Work order:
The records below are to be restated word for word, with every picture left out.

◇ ◇ ◇ ◇ ◇

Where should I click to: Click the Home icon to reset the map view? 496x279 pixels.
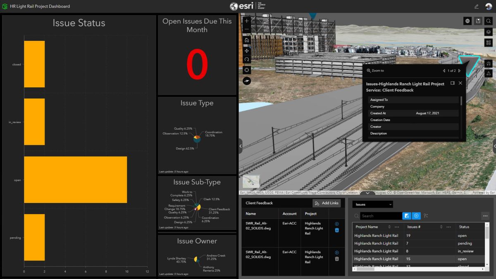point(246,41)
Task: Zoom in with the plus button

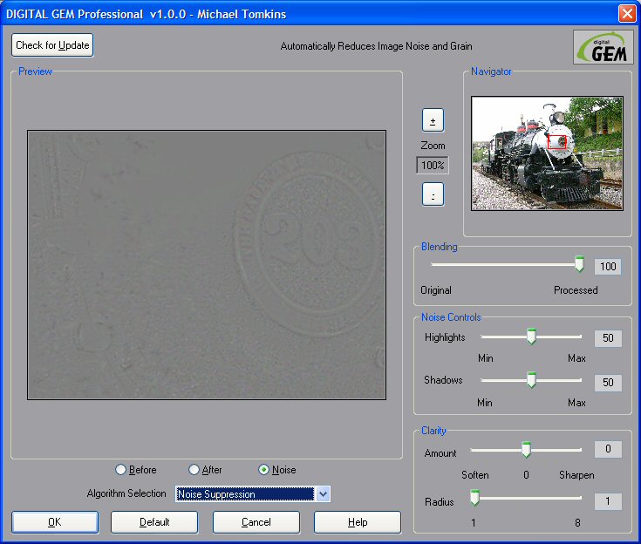Action: (x=433, y=120)
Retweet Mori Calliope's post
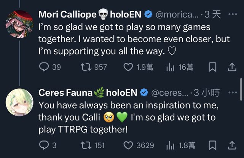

◇ ◇ ◇ ◇ ◇

Exercise answer:
Where should I click to: Click the Home icon to reset the map view? 496x279 pixels.
point(246,41)
Task: Zoom in with the plus button

Action: (x=433, y=120)
Retweet Mori Calliope's post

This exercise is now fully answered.